> _SOURCE PASSAGE_:
▶
In [319]:
import numpy as np
from scipy.spatial import distance
from sklearn.datasets import fetch_20newsgroups, fetch_openml
from sklearn.feature_extraction.text import TfidfVectorizer


In [320]:

class KMeans:
    def __init__(self, n_clusters, max_iterations=10000):
        self.n_clusters = n_clusters
        self.max_iterations = max_iterations
        self.cluster_centers_ = None
        self.cluster_indices_ = None

    def fit(self, X):
        # Randomly select n indices from X with values less than length of X without replacement
        random_indices = np.random.choice(len(X), self.n_clusters, replace=False)
        self.cluster_centers_ = X[random_indices]  # Get the cluster centers from the selected indices

        # Iterate until convergence or maximum iterations reached
        for _ in range(self.max_iterations):
            # Assign data points to the closest centroids
            cluster_labels = self._assign_clusters(X)

            # Update cluster centroids
            new_centers = self._update_centers(X, cluster_labels)

            # Check for convergence
            if np.allclose(self.cluster_centers_, new_centers):
                break

            self.cluster_centers_ = new_centers

        self.cluster_indices_ = cluster_labels

    def predict(self, X):
        # Assign data points to the closest centroids
        cluster_labels = self._assign_clusters(X)
        return cluster_labels

    def _assign_clusters(self, X):
        # Assign data points to the closest centroids and return centroid indices
        distances = self._compute_distances(X)
        cluster_labels = np.argmin(distances, axis=1)
        return cluster_labels

    def _compute_distances(self, X):
        # Calculate the distance matrix using Euclidean distance
        distance_matrix = distance.cdist(X, self.cluster_centers_, metric='euclidean')
◀
> _RECORD SET_:
▶
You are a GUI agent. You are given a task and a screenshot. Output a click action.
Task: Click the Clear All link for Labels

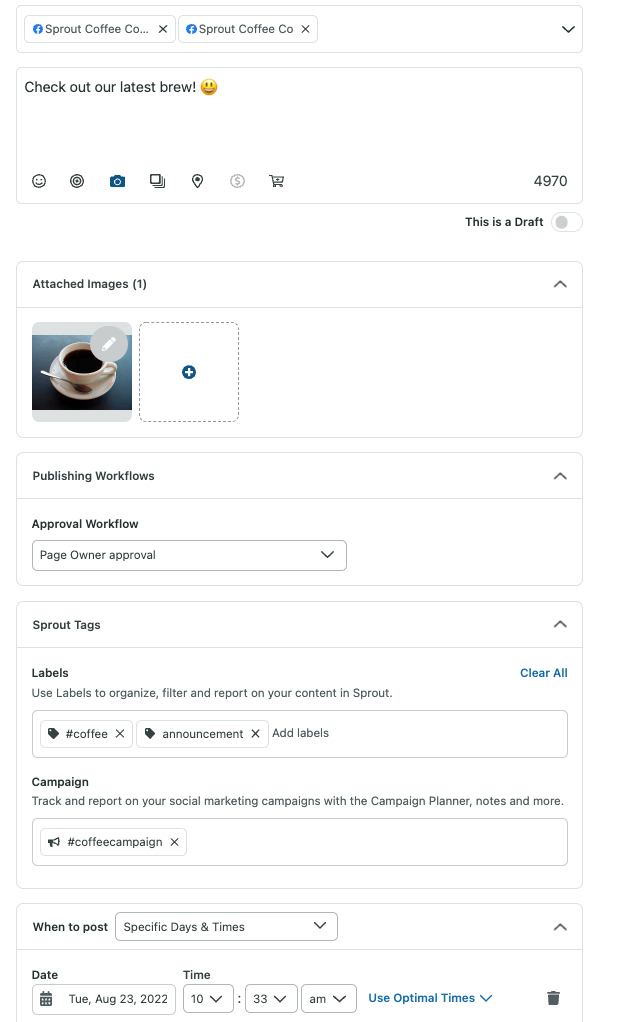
◀
▶
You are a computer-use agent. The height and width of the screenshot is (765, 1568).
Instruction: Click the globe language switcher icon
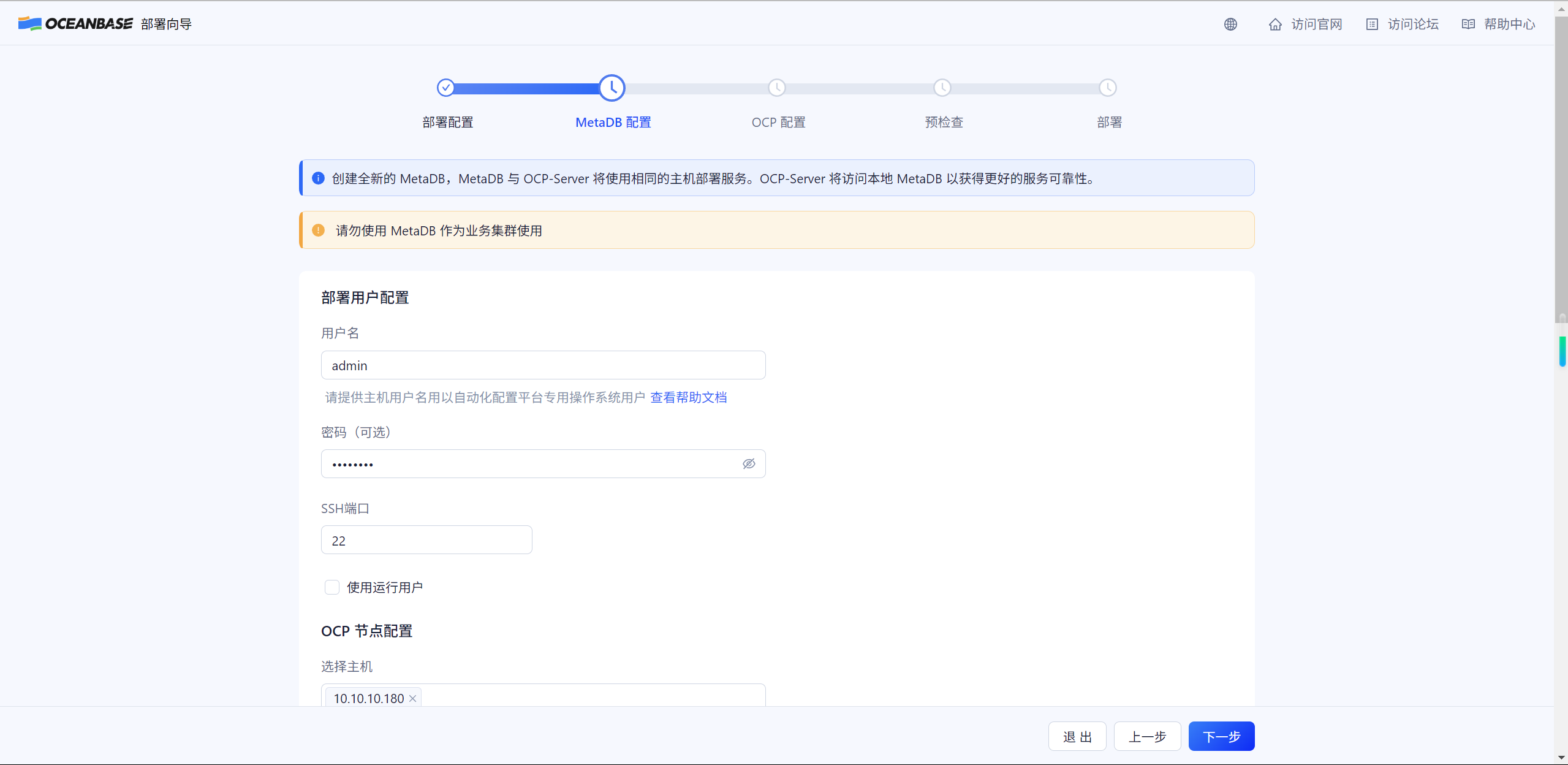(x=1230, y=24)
◀
> _EXERCISE SET_:
[1] In the k-means code, what default value does the constructor give to max_iterations?
[2] Format the listing as a Markdown table with columns Row and Line, starting with the line containing "You are a GUI" and going on through the line containing "Task: Click the Clear All link for Labels". Leave out any blank lines.
The listing has no connection to the k-means code.

> _THE SOLUTIONS_:
[1] 10000

[2]
| Row | Line |
|---|---|
| 1 | You are a GUI agent. You are given a task and a screenshot. Output a click action. |
| 2 | Task: Click the Clear All link for Labels |